Again my problem is that the hydrocarbon phase (reportedly) does not form. If this was one column then maybe there could be a problem, but this is 5 columns in similar service in three seperate units. Unfortunately only one column is actually still piped up in the original manner so it will be awhile before I can make a visit to see a sample for myself. Obviously the benzene does go somewhere, but in all cases it is via some (or all) aqueous distillate being sent back upstream to the water feed tank. If we could get a hydrocarbon phase we would route it back into the process, but I don't really want to send free water back to the process where it could cause corrosion problems.

thanks again for your help,
sshep
 
If indeed the aqueous phase is to be returned to the column, after presumably being cooled quite a bit so as to enhance phase separation in the drum, then yes, it ought to be reheated.
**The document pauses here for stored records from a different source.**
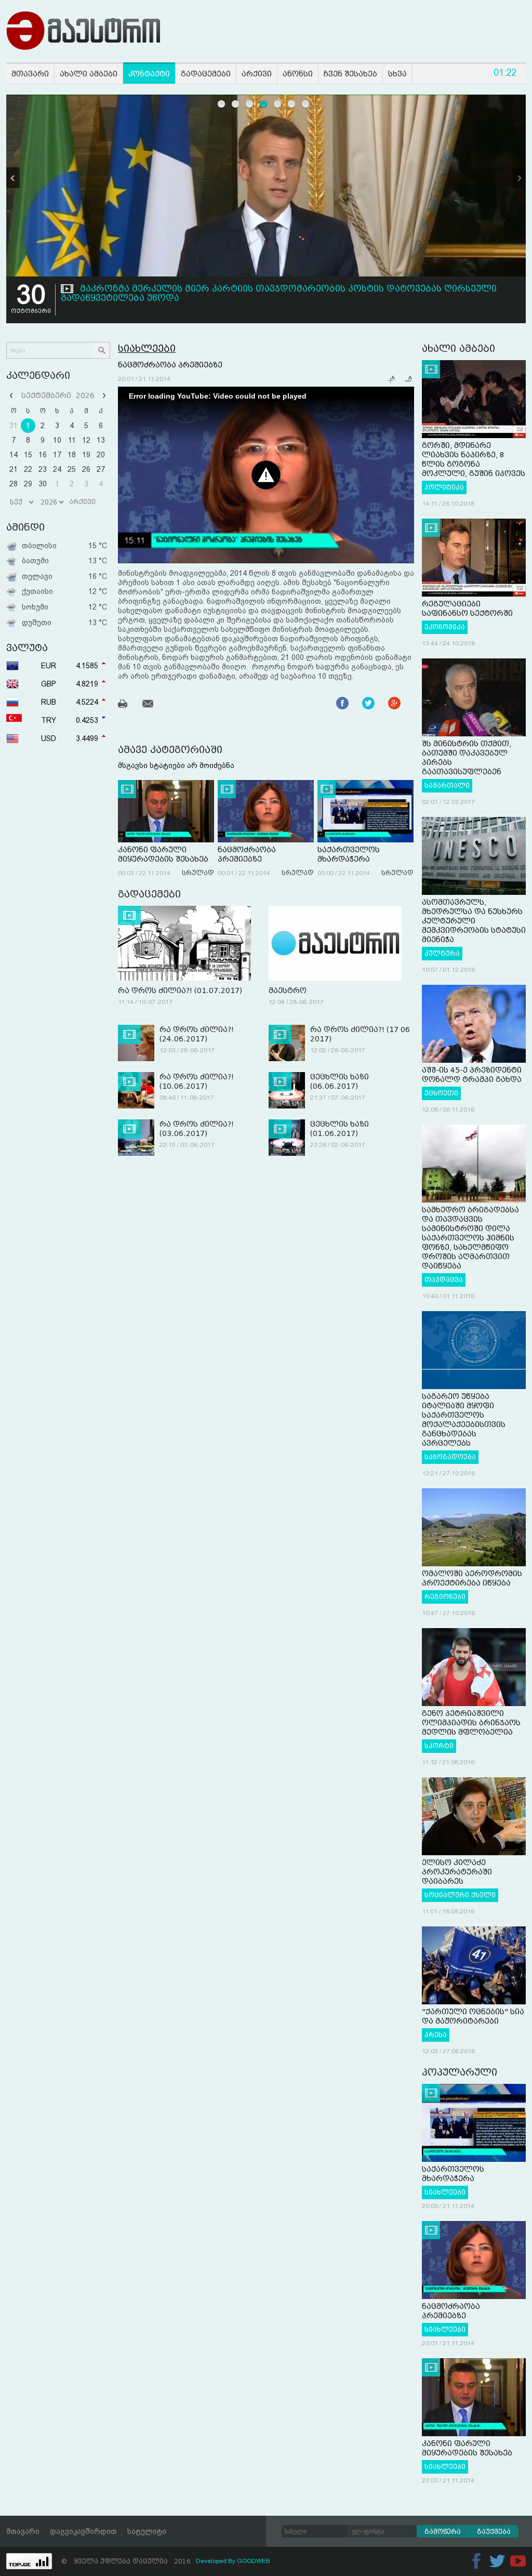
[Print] (129, 705)
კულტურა (442, 953)
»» (103, 395)
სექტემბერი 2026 (58, 395)
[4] (263, 104)
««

Efficiency in distillation isn't the issue. Any benzene in the feed or reflux will be bottled up in the top of the column, blocked by stripping steam, until it gets out overhead. You could be taking a pile of water out with the benzene dissolved in it, depending on how the baffling is functioning. Presuming all you want to do is clean up the water for downstream use as BFW or for disposal, and only very insoluble stuff is in the feed (benzene), then you have only a stripper. The big problem is that very small absolute flow of benzene. To get good phase settling, you need some volume/residence time in decanting, and you'll have an interface. Since practically all the volume entering the drum is water, trying to control the interface will be elusive. Of course, if you do control that level, then increasing pump flow to lower it will be just temporary, because top level will immediately drop below the baffle. I imagine you'd have a constantly cycling interface level, but that may be ok, as long as you have the means of getting the rather irregular benzene volume out of the overflow. I'd really like some others to weigh in on your situation. I imagine others have encountered this large water/tiny organic phase issue before.

If you had miscible chemicals in the feed, and you needed to rectify out the water as well as strip the water, you'd have a different case. Given what you have, my closest experiences are such that we could send all the column overhead (steam plus stripped organics), after condensing, to be sent back upstream, to where a gross oil/water separation was done in the first place.
 
sshep
What about absorbing the benzene using a Macro Molecular Polymer instead?


I don't have one of these systems myself but I have looked at it as a waste water cleanup step.